Dear Tricia, I was making a 3 level cake for my boyfriend's birthday, and decided to try and save some time by baking the whole thing in one bundt pan. I tried compensating for baking time, but after the cake mostly baked and cooled, the whole thing collapsed in the pan because there was some uncooked batter in the center. I ended up throwing out the whole thing and not making life any easier. Was there something I did wrong other than not baking it long enough? And in the future, what could I have done to salvage a dessert from a mostly (but not entirely) baked and collapsed cake? And also what are ways to convert 3-layer recipes into something less work intensive?
Wow, I'm impressed! I've never made a 3 level cake for anyone without it involving a paycheck. Not even my husband. (I got him beef jerky for Christmas though. Pretty sure that counts for something in the Awesome Department.)
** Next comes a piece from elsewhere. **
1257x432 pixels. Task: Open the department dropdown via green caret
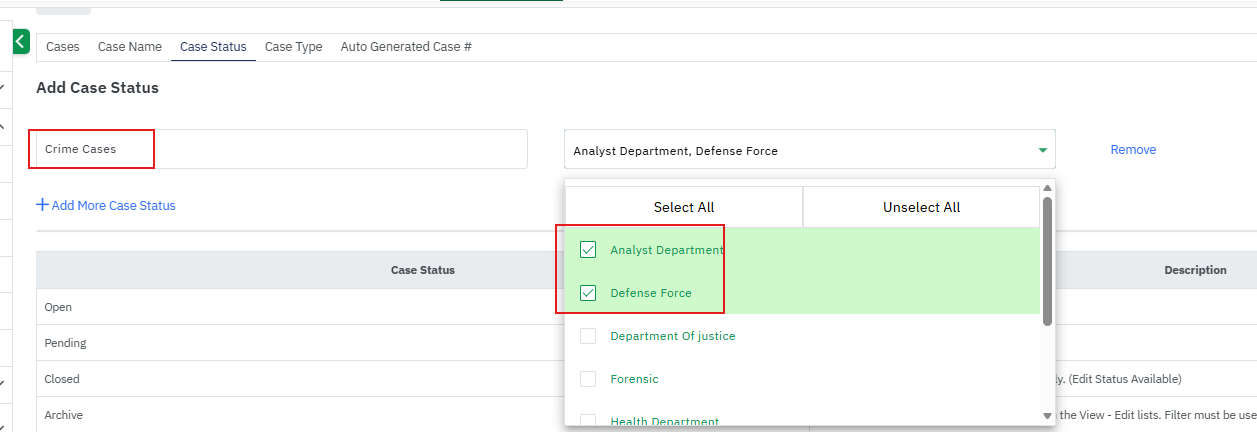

Basically what you did wrong was put way too much batter in the pan- there was just no where for it to go. Let's imagine you're back to square one and you're making the recipe in 3 pans. Each pan has... let me think of something cute and memorable... Cake Fraggles. Right, each pan has 3 Cake Fraggles that do the heavy lifting and push the cake batter up to rise and become a fluffy delicious birthday treat. As the cake rises it uses the sides of the pan for some extra support while those Fraggles do the heavy lifting. Got that image in your head? Ok, now imagine taking all of the cake batter, putting it in 1 pan, and expecting just 3 Cake Fraggles to lift up 3 times as much weight. It's too heavy the cake isn't going anywhere- definitely not up. So now you've got 3 exhausted Cake Fraggles who have given up and are moving on to cocktails by now, and cake batter that is just going to sit and sit and sit. Even if you left the pan in the oven for an entire day, the outside would over bake and be a crispy hot mess before the inside came anywhere close to baking. It's too much mass in too small of a space to give you the same results.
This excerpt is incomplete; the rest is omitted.